In this video you will learn how to avoid another very common subject-verb agreement error that people make all the time – using the verb of the wrong number in sentences with mid-sentence phrases.
Here’s an example: “The causes of the disaster remains unknown.”
Now, let me ask you – what is the Subject of this sentence? If you said “the causes,” you are correct.
And what is the Verb? Well, there is only one verb in this sentence – “remains.”
But what is the Subject’s number? “The causes” are plural. They are MANY, not ONE! And therefore, the Verb that refers to it must also be plural: “The causes of the disaster REMAIN unknown.” Not “REMAINS” unknown because “remains” is singular. See that?
The Subject and the Verb must agree in number.
Now, what was it that threw this student off? You see, when a sentence contains another phrase in the middle, the noun in the phrase is often confused with the subject.

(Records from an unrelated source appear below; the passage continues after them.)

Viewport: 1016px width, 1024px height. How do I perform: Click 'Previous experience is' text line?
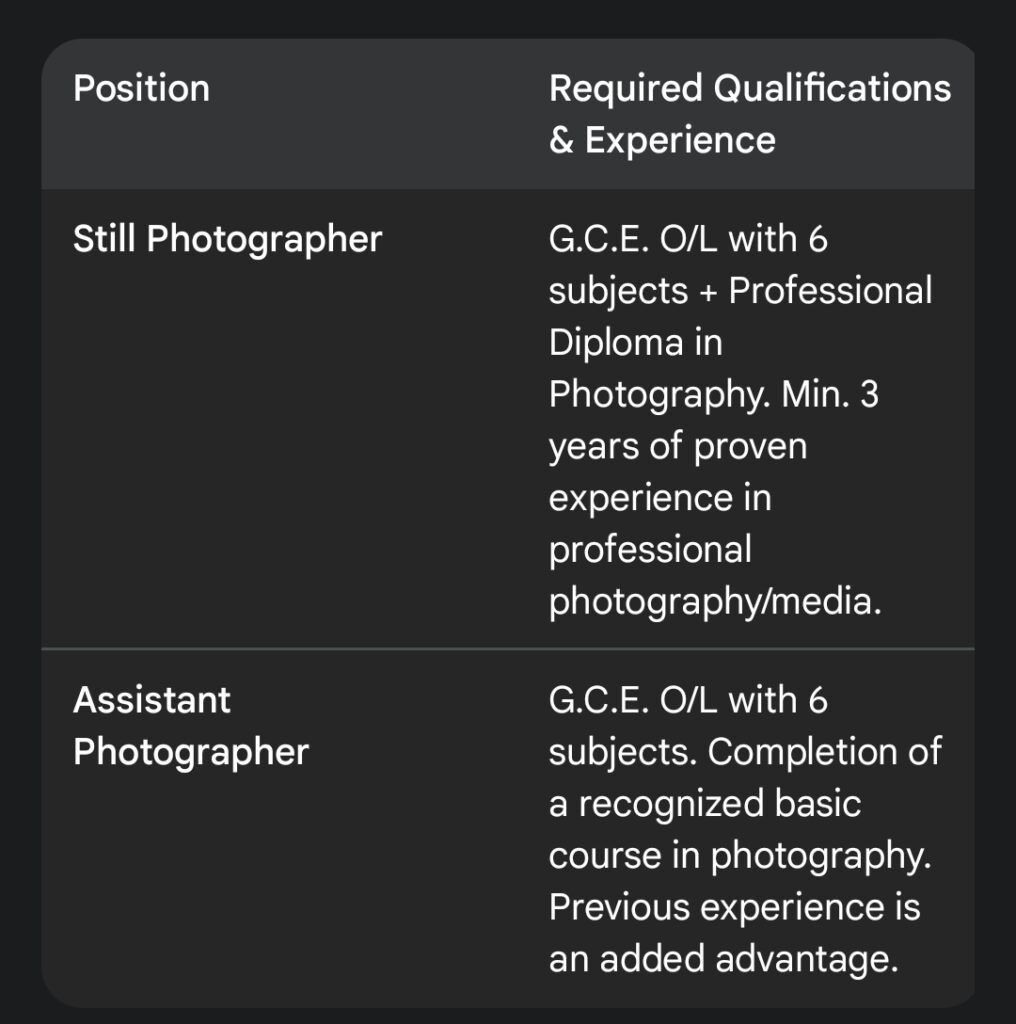click(734, 908)
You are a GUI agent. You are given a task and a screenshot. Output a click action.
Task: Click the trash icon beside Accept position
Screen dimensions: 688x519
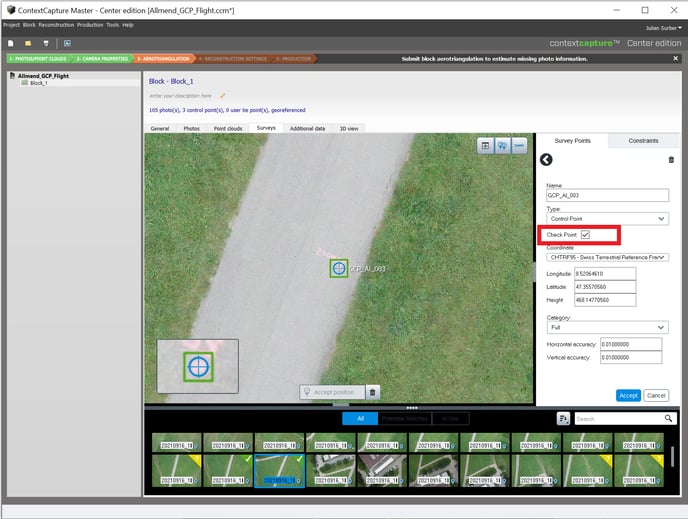click(x=373, y=392)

In this sentence, “of the disaster” is a mid-sentence phrase. Please note that the sentence works without this phrase if you take it out: “The causes remain unknown.” And when you put the phrase in, make sure that your Verb still agrees with the Subject, not with the noun in the phrase.
In this example, the Verb “remain” must agree with the Subject “the causes,” not with the noun “disaster” in the mid-sentence phrase. This sentence is about “the causes,” not about “the disaster.”
Watch out for this common error, and you’ll stand out in your writing and speech, because so many people make this mistake.